Mindful Making

Mindful Making

I’ve been torn with making prints. It fits into the very systems of production and consumption which is driving climate change and ultimately systems collapse. So how do I square that circle against the need to make money? It’s a dilemma I’ve been wrestling with, feeding the very system I’ve been questioning, the system that ultimately is driving our climate crisis.  

What is the purpose of the photograph? This is something I contemplated before I even began down the current road of considered consumption but what is the purpose of these prints? Essentially, they are aesthetic. To be looked at for their own sake. They can be meditative, calming, an ode to the sea but they can mean different things to different people. Some have an affinity to a sense of place. That’s our bench is a comment people often relate, evoking memories of loved ones lost. And when we’re not in the sea, we can self-impose ourselves into and onto a position to ride the waves we see before us. These images have value outside of the money I can make which we, as a family need and this offsets my dilemma of adding to a system of production and consumption. I can also make better choices on paper, packaging, inks, energy, and the like and this marks my way forward in working towards what Meadows and her colleagues termed the state of equilibrium (1).

It's a perspective which aligns more with green growth rather than degrowth because ultimately, as claimed it is the latter which will work towards combating the climate crisis, as the former still relies on resources and relations of control and extraction but what does degrowth mean? For me, make less against a backdrop of making hardly anything at all? That still leaves the constraints on income and contextualised to where I live, my impact is relatively insignificant but that doesn’t mean I shouldn’t reflect on mindful making.

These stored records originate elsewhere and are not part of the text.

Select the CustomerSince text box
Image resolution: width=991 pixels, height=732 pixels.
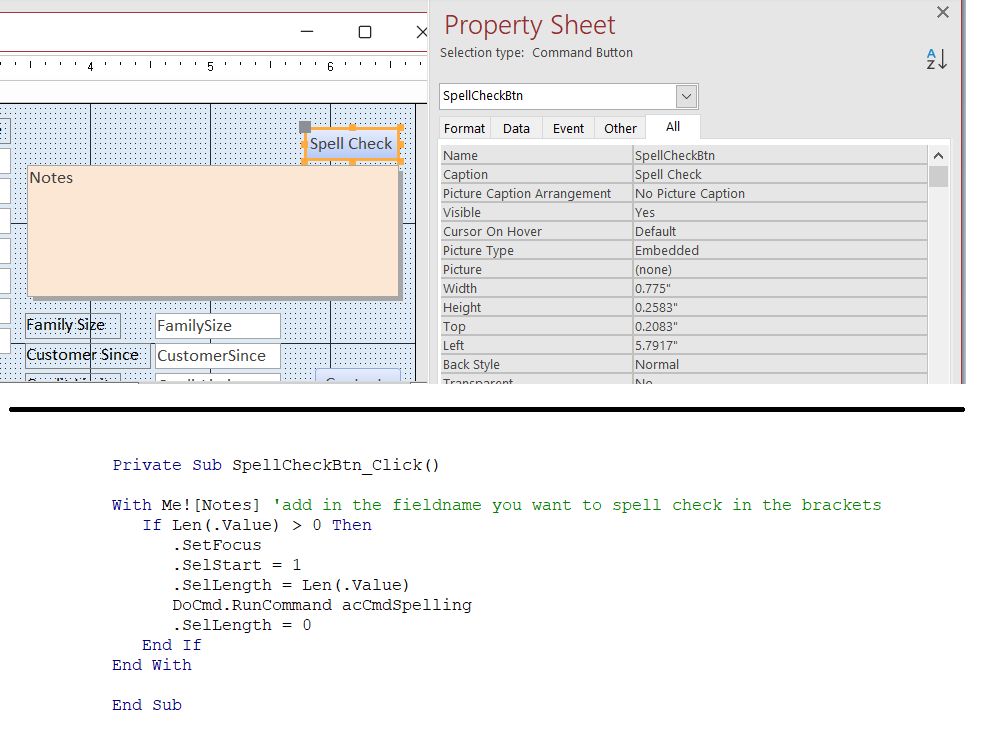[217, 355]
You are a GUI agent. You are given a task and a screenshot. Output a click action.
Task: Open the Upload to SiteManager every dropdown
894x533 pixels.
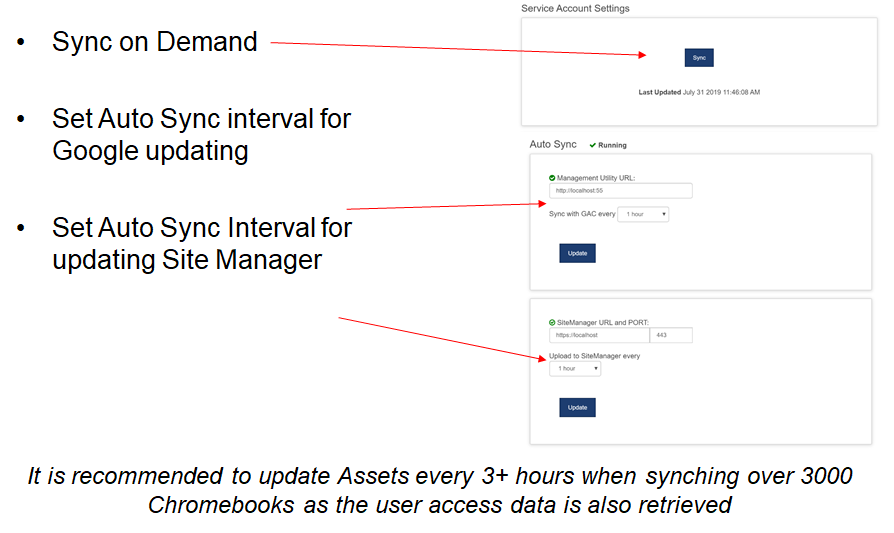point(575,369)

Living in Croyde, I see the excessive manifestations of economic growth, and I can recognise it as being what Döring and Aigner-Walder cite as, “the source for manifold undesirable social developments”, yet these developments which include tendencies towards social acceleration, the decline of meaningful activities, and the increase of disaffected work (2) seem so ingrained in our society. Living in Croyde may epitomise this notion but it is evident throughout the lens of my life, particularly around  the experiences of disaffected work.  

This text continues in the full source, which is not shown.